Longest palindromic subsequence algorithm

The longest palindromic subsequence is the longest sequence of characters in a string that spells the same forwards and backward.

A subsequence differs from a substring since characters in a subsequence are not required to be at consecutive positions in the original string.

Example

Take string "ABBCDABBC", for example. Then the longest palindromic subsequence in this string is "BBABB".

A naive approach would be to find all possible palindromic subsequences in "ABBCDABBC", and filter out the longest one.

Note: However, this approach has exponential time complexity.

A much better solution is to use Dynamic Programming. It is an optimization technique where complex problems are broken down into subproblems, with each subproblem solved only once.

Dynamic Programming solution

We can solve this problem using the solution to another similar problem - the Longest Common Subsequence (LCS) problem. The idea is:

Reverse the given sequence. Let’s call the original sequence original. Let’s call the reversed sequence reverse.
Use the LCS algorithm to find the longest common subsequence between original and reverse.
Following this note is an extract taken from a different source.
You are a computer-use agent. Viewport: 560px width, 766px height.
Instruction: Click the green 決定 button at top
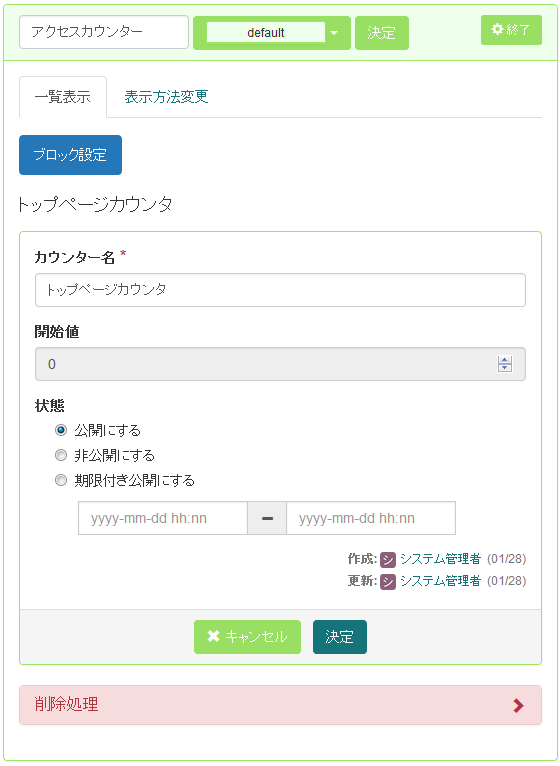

Let LCS(original, reverse) be a function that returns the longest common subsequence between the pair of strings.
The answer from LCS will in fact be the longest palindromic subsequence.

More specifically, consider the illustration below:

In the case where the last characters do not match, we have to solve two subproblems:

Ignore the last character of reverse, and recur on original and updated reverse again.
Ignore the last character of original and recur on the updated original and reverse again.

Select the best result from these two subproblems.

Mathematical form

Now, to combine all the above cases into a mathematical equation:

Lets call the original sequence $X=(x_1, x_2, \cdots x_m)$ and reverse as $Y=(y_1, y_2, \cdots y_n)$ . The prefixes of $X$ are $X_{1,2,\cdots,m}$ and the prefixes of $Y$ are $Y_{1,2,\cdots,n}$ .

Let $\mathit{LCS}(X_i,Y_j)$ represent the set of longest common subsequence of prefixes $X_i$ and $Y_j$ . Then:

\small \mathit{LCS}(X_{i},Y_{j}) = \begin{cases} \emptyset & if \:i=0 \:or j=0, \\ \mathit{LCS}(X_{i-1},Y_{j-1}) \hat {} x_{i} & if \: i,j>0 \: \& \: x_{i} = y_{j}\\ \max \big\{ \mathit{LCS}(X_{i},Y_{j-1}), \mathit{LCS}(X_{i-1},Y_{j})\big\} & if \: i,j>0 \: \& \: x_{i} \ne y_{j} \end{cases}

If the last characters match, then the sequence $\mathit{LCS}(X_{i-1},Y_{j-1})$ is extended by that matching character $x_i$ . Otherwise, the best result from $\mathit{LCS}(X_{i},Y_{j-1})$ and $\mathit{LCS}(X_{i-1},Y_{j})$ is used.

Optimal substructure

The solution to this problem satisfies the overlapping subproblem property, as shown in the diagram below. The diagram is a partial LCS of "PXYM" and "PYQX":

The boxes in purple above are the same subproblem - this means we do not need to solve it twice. Using memoization, overlapping subproblems are solved only once and their result is stored to be used if the subproblem shows up again.

For this problem, a two dimensional array LCS can be made as a memo, where LCS[i][j] represents the length of the longest common subsequence between original with length i and reverse, with length j. After populating the memo using the above algorithm, the longest palindromic subsequence can be reconstructed using backtracking on the memo.